If there is a non-printing state in which the thermal head 15 is not energized for several tens of dots or several hundreds of dots during printing, the heat accumulated in the heating resistor element of the thermal head 15 is gradually released. However, when the temperature of the heating resistor element changes and printing is started again, uneven printing density occurs.

Therefore, in the present invention, when a non-printing state occurs to some extent during printing, for example, about 100 dots or more, energization of the solenoid 35 is stopped at the same time when the blank portion of the printing is entered, and the platen and the thermal head are contacted. Release the state,
It is possible to reduce the print density unevenness by performing the above-mentioned preheating energization several times before the restart of printing.

Further, if the preheating process at the start of printing described above is performed at the start of running of the carriage and during the running of the carriage running stabilization period, there is no inconvenience of slowing the printing speed.

As is apparent from the above description, according to the thermal printing method of the present invention, the heating element of the thermal head reaches the thermal equilibrium state during the run-up period immediately before the thermal head reaches the recording start position on the recording medium. When the heating element is preheated for a predetermined number of times, the heating element reaches a thermal equilibrium state immediately before the start of recording, so that uneven density of recording does not occur and uniform and high recording quality can be maintained. Moreover, no matter where the recording is started on the recording medium, the recording can be started in the thermal equilibrium state, and the excellent effect that uniform and high-quality recording is possible is obtained.

[Brief description of drawings]

FIG. 1 illustrates one embodiment of the present invention.
(B) is a plan view and a front view of the thermal head, FIG. 2 is an explanatory view showing a printing state by the thermal head, FIG. 3 and FIG. 4 are vertical side views of the thermal printer which are sectioned at different positions, and 5 is a plan view of the thermal printer, FIG. 6 is a schematic configuration diagram of the ink ribbon cassette, and FIGS. 7A to 7D are timing charts for explaining the printing operation. 1 ... Substrate, 2 ... Insulation layer, 3 ... Resistor, 3a ... Heating resistor element, 4 ... Conductor layer, 5a-5g ... Lead wire part, 7 ... Thermal head, 8 ... Platen , 9: Thermal transfer ink ribbon, 10: Carriage.

─────────────────────────────────────────────────── ─── Continuation of the front page (51) Int.Cl. ⁵ Identification number Reference number within the agency FI Technical display location B41J 25/304 B41J 3/20 115 E (72) Inventor Masazumi Nagashima 3-30 Shimomaruko, Ota-ku, Tokyo No. 2 Canon Inc. (72) Inventor Yoshiro Utata 3-30-2 Shimomaruko, Ota-ku, Tokyo Canon Inc. (56) Reference JP-A-49-106731 (JP, A) JP JP-A-56-130372 (JP, A) JP-A-48-87726 (JP, A) JP-A-57-156281 (JP, A) JP-A-56-27372 (JP, A) JP-A-50-106651 (JP , A) JP-A-54-116665 (JP, A) JP-A-56-164880 (JP, A) JP-A-56-161182 (JP, A) JP-A-52-90952 (JP, A) JP-A 56-62172 (JP, A) Actual opening Sho-58-92056 (JP, U) Actual opening 57-179951 (JP, U)

Claims (1)

[Claims] 1. A thermal head comprising: a heating element that generates heat when energized for recording and a heat radiating plate that radiates heat accumulated by a predetermined number of times of energization of the heating element to bring the heating element into a thermal equilibrium state.
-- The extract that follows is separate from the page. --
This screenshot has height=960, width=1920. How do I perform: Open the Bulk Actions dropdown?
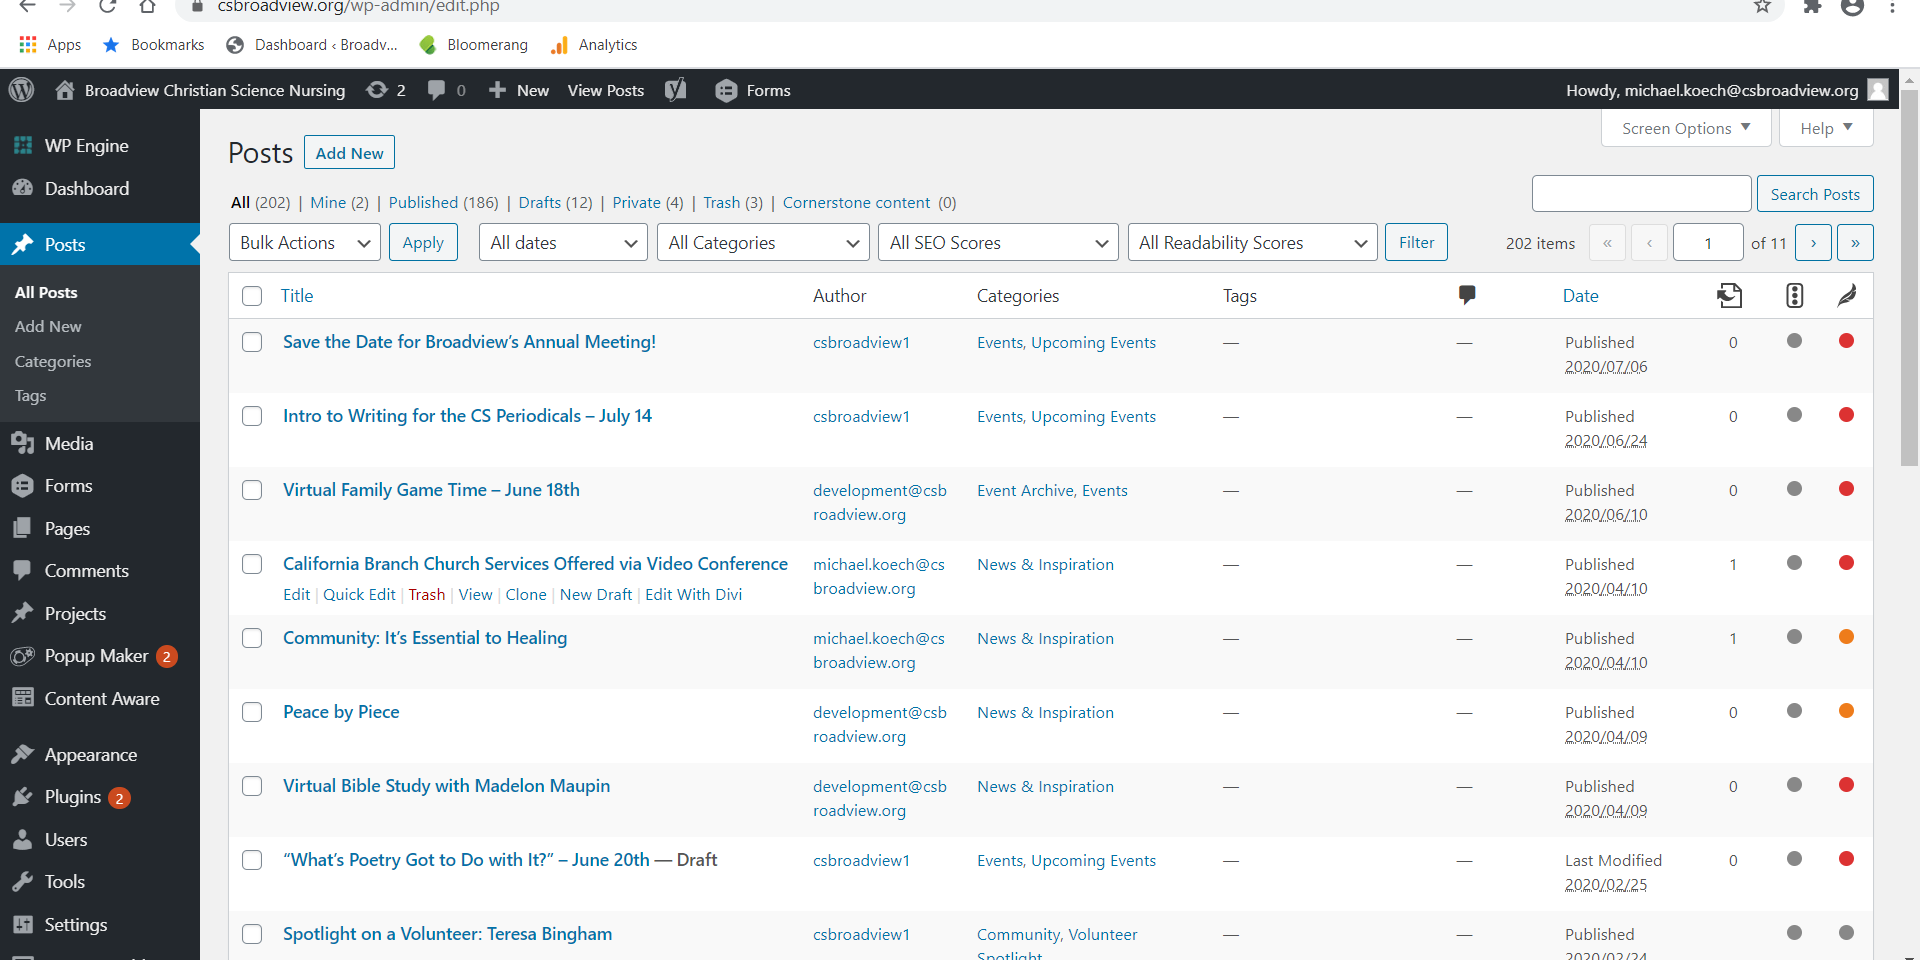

A thermal printing method, wherein the thermal head is run relatively to a recording start position on a recording medium, and the thermal head is run in the run-up period immediately before reaching the recording start position. In a state where the head is not pressed against the recording medium, the heating element is preheated a predetermined number of times to reach a thermal equilibrium state, and the thermal head is pressed against the recording medium from the recording start position. A thermal printing method, characterized in that printing electricity to the heating element is started.